** GIVEN DATA **

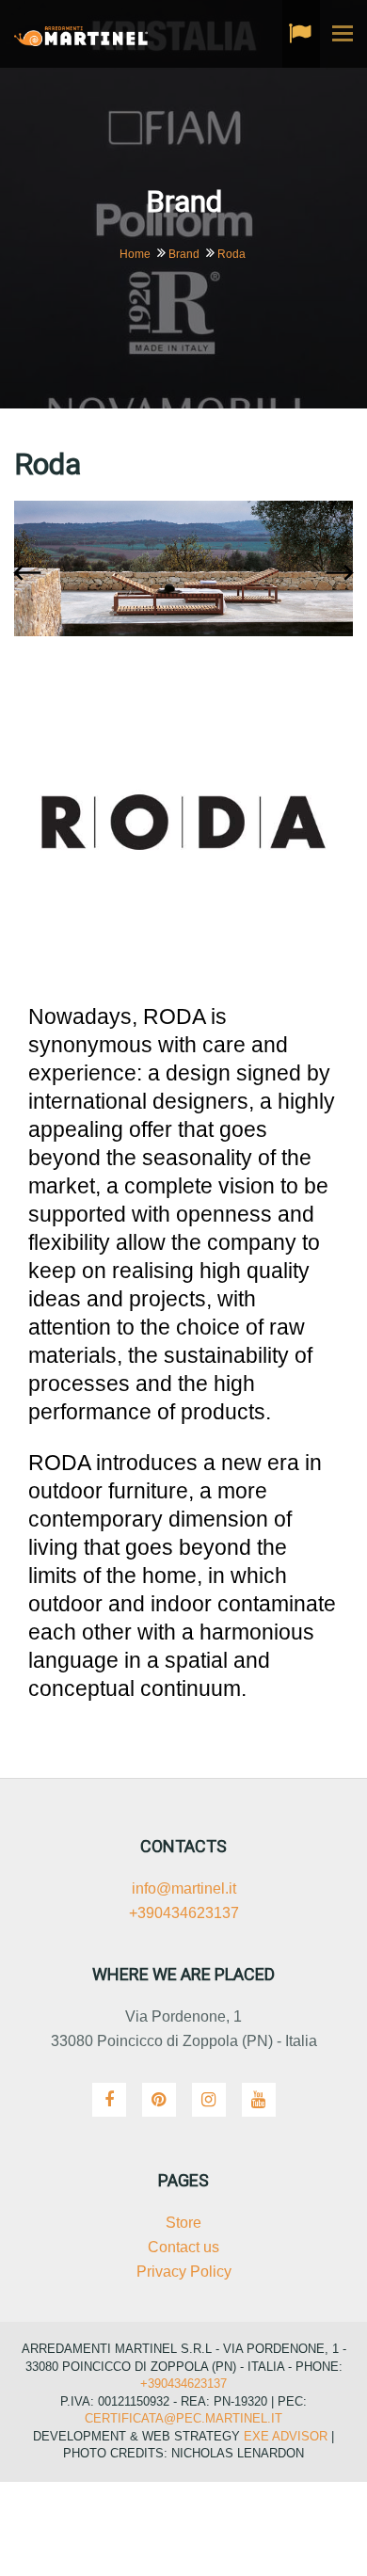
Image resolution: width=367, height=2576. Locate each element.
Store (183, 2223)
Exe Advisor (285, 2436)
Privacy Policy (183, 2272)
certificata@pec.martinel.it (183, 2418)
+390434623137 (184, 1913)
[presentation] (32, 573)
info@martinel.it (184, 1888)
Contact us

** PROBLEM REQUIREMENTS **
Each line from the one that contains "certificata@pec.martinel.it (183, 2418)" through the end of the records must be repeated exactly. No other line belongs in the answer.

** ANSWER TO THIS PROBLEM **
certificata@pec.martinel.it (183, 2418)
+390434623137 (184, 1913)
[presentation] (32, 573)
info@martinel.it (184, 1888)
Contact us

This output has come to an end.